O Médio Oriente é um exemplo trágico do que pode acontecer quando falta cooperação internacional. Iraque, Síria e Turquia lutaram por cada metro cúbico dos rios Tigre e Eufrates. Todos perderam. Agentes não estatais controlam partes importantes das bacias hidrográficas dos dois rios. E a escassez de água agravou a crise de refugiados na região (uma crise que é a apoteose da má governação).
O mais cruel desta tragédia é que ela podia ter sido evitada. Em 2010, no Fórum Norte de África-Ásia Ocidental em Amã, propusemos a criação de "círculos de cooperação", que pretendia institucionalizar a colaboração entre a Iraque, Jordânia, Líbano, Síria, e Turquia, em questões ambientais e hídricas. Um acordo semelhante ajudaria a gerir os recursos ambientais partilhados entre a Jordânia, Israel e Palestina.
Se tivesse sido criada uma organização supranacional, esta teria lançado estratégias conjuntas para gerir secas, coordenar sistemas de culturas, desenvolver padrões comuns para monitorizar os caudais dos rios, e implementar planos de investimento para criar meios de subsistência e desenvolver tecnologias de tratamento de água.
Outras regiões fizeram isto. Países que partilham rios em África, no Sudeste Asiático e na América Latina reconheceram que os interesses nacionais e a estabilidade regional podem ser reforçados se for dada prioridade às necessidades humanas, e não ao chauvinismo.
No Outono passado, a comunidade internacional adoptou os Objectivos de Desenvolvimento Sustentável das Nações Unidas que prometem "garantir a disponibilidade e a gestão sustentável dos recursos hídricos e do saneamento para todos". Parte desta promessa prevê a "expansão da cooperação internacional".
Os responsáveis por implementar este compromisso devem ter em consideração que a cooperação não se resume à assinatura de tratados e à realização de reuniões. Implica também o planeamento conjunto de projectos de infraestruturas, gestão de cheias e secas, desenvolvimento de estratégias integradas para combater as alterações climáticas, garantir a qualidade dos cursos de água e a realização de cimeiras regulares para tradeoffs entre os recursos hídricos e outros bens públicos.
O Water Cooperation Quotient, uma medida de cooperação criada pelo Strategic Foresight Group, pode ajudar os países que partilham bacias hidrográficas e lagos a monitorizar a intensidade da sua cooperação.

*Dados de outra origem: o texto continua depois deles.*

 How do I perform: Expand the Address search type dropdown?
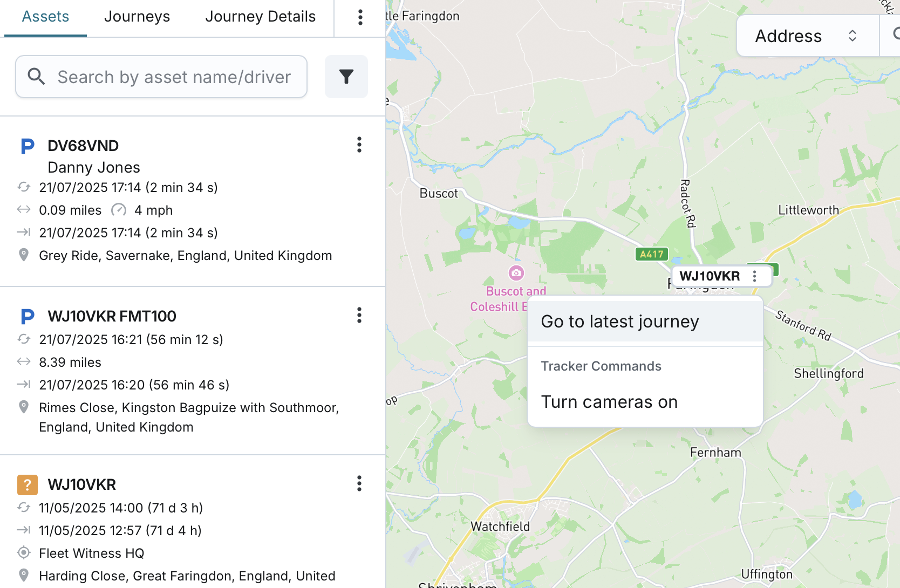click(x=807, y=36)
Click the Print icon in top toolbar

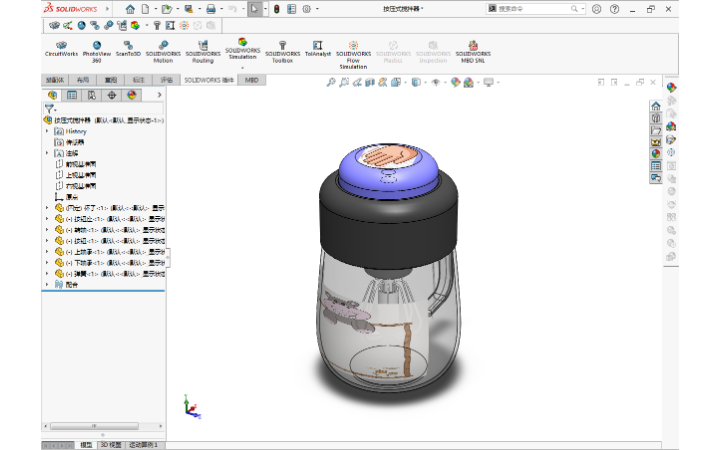[x=210, y=9]
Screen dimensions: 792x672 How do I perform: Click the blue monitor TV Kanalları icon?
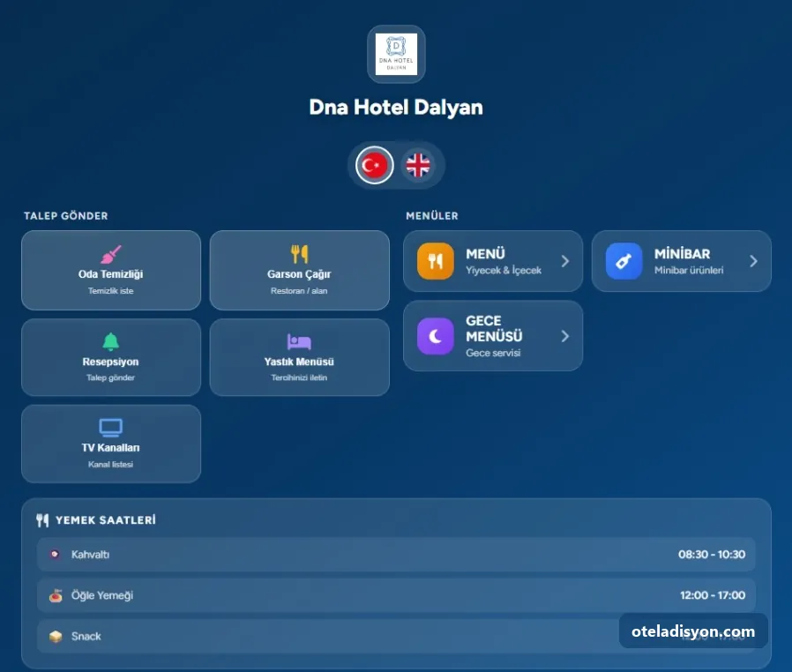point(110,427)
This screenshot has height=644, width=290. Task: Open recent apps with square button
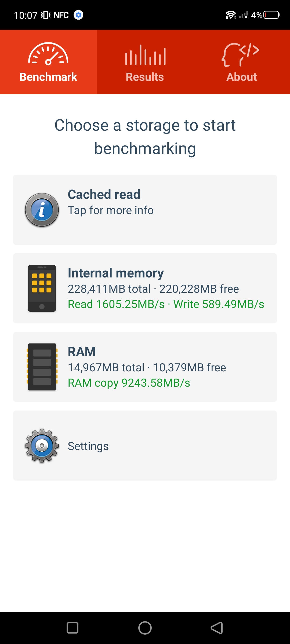(73, 628)

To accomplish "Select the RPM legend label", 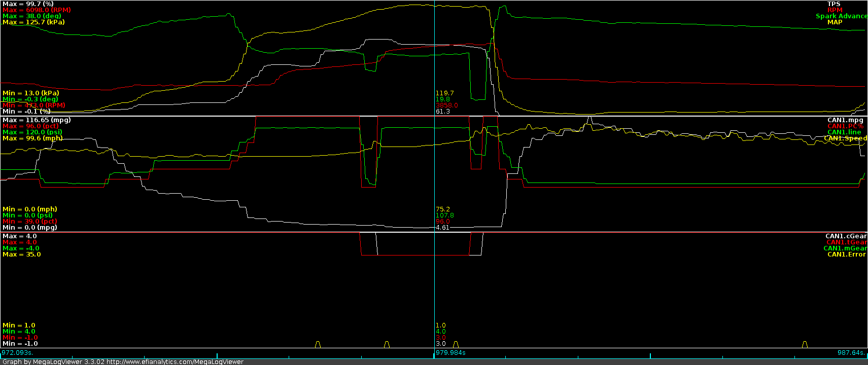I will tap(835, 10).
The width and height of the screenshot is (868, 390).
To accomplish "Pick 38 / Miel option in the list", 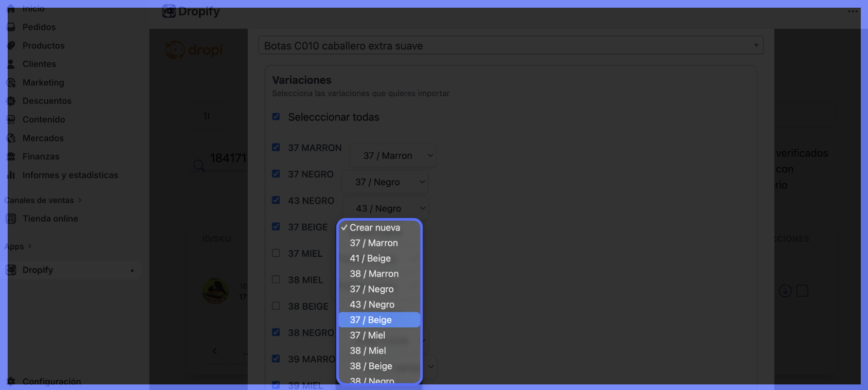I will click(x=368, y=351).
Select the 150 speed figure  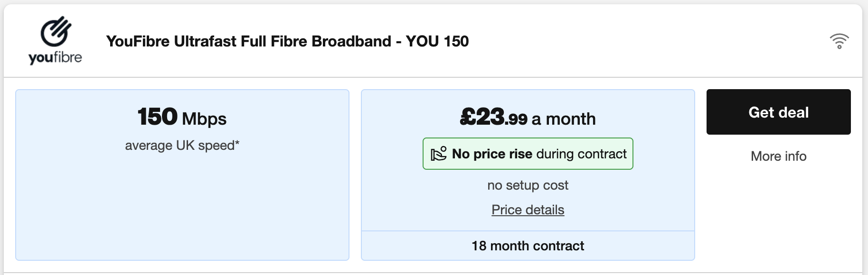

Apenas um quarto das 263 bacias hidrográficas partilhadas possuem organizações que funcionam correctamente. É muito importante que essas organizações sejam alargadas a todas as bacias hidrográficas até 2030.
Para as pessoas mais pobres dos países em desenvolvimento, esta cooperação transfronteiriça gera dividendos significativos. Quando os países chegam a acordo sobre a construção e gestão de infraestruturas importantes, não há atrasos. Há poupança de custos e os benefícios são partilhados da melhor forma. Se todos os países em desenvolvimento com bacias hidrográficas partilhadas adoptarem a cooperação transfronteiriça, o seu produto interno bruto (PIB) pode, facilmente, crescer mais de um ponto percentual.
A comunidade internacional deveria encorajar os países a adoptar este tipo de cooperação, criando instrumentos financeiros que disponibilizassem financiamento. Um plano Marshall global para bacias hidrográficas partilhadas pode, no início, parecer uma proposta dispendiosa. Mas o custo da inacção – como a ameaça que representa a entrada maciça de refugiados na Europa – pode, facilmente, ser muito maior.
A comunidade internacional deve, também, agir prontamente para salvar infraestruturas hídricas importantes de actos de violência e terrorismo. Muitos rios, incluindo o Tigre e o Eufrates, foram e continuam a ser berços da civilização humana. As Nações Unidas devem ponderar a possibilidade de criar uma força de manutenção de paz especial para os proteger.
Por último, a lei internacional deve ser definida para prevenir, e não apenas resolver, conflitos. É necessário um tratado global robusto para regular as emissões nos cursos de água. Actualmente, a maioria dos desentendimentos sobre os recursos hídricos estão relacionados com a quantidade que cada parte recebe. No futuro, os conflitos terão, cada vez mais, a ver com a qualidade da água, à medida que as práticas de irrigação, a industrialização, e a urbanização contribuem para aumentar os níveis de poluição.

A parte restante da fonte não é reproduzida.